In this guide
- How does my super fund invest?
- What are unlisted assets?
- Listed and unlisted investments: What’s the difference?
- What are the benefits of unlisted assets?
- Why do super funds use both listed and unlisted assets?
- Unlisted investments and super funds: Good or bad investments?
- How are unlisted assets valued?
- How valuations affect your super account
Unlisted assets don’t sound like a topic that would cause people to get all hot under the collar, but that’s exactly what’s happening in the super industry right now.
After a difficult year in investment markets due to rising inflation and interest rates – plus concerns about the end of quantitative easing in the US and elsewhere – the annual returns posted by super funds were keenly anticipated.

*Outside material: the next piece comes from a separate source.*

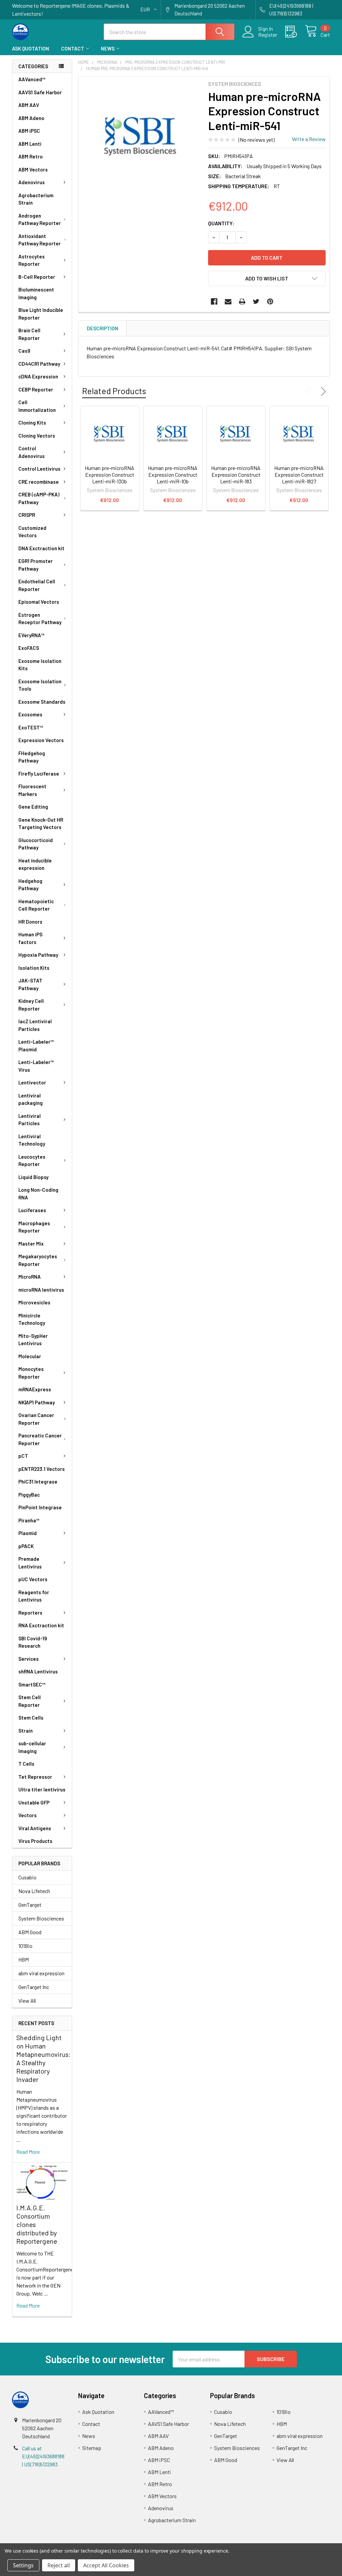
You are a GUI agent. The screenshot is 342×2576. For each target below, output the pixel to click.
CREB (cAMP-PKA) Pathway (38, 498)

But with several large industry super funds posting positive returns courtesy of strong performances from their unlisted assets, some observers are calling foul, claiming this paints an unfairly positive picture of their investment performance over the past financial year.
Although the industry debate continues to rage, for an ordinary super fund member it raises the question of just what unlisted assets are and why your super fund could have some of your retirement savings invested in these assets.
How does my super fund invest?
To help members successfully save for their retirement, super funds create a broad investment portfolio that includes a wide variety of assets and asset classes (such as shares, property, bonds and cash).
The fund’s trustees use these different assets to ensure the fund has a well-balanced and diversified investment portfolio. This approach generally includes using both listed and unlisted assets.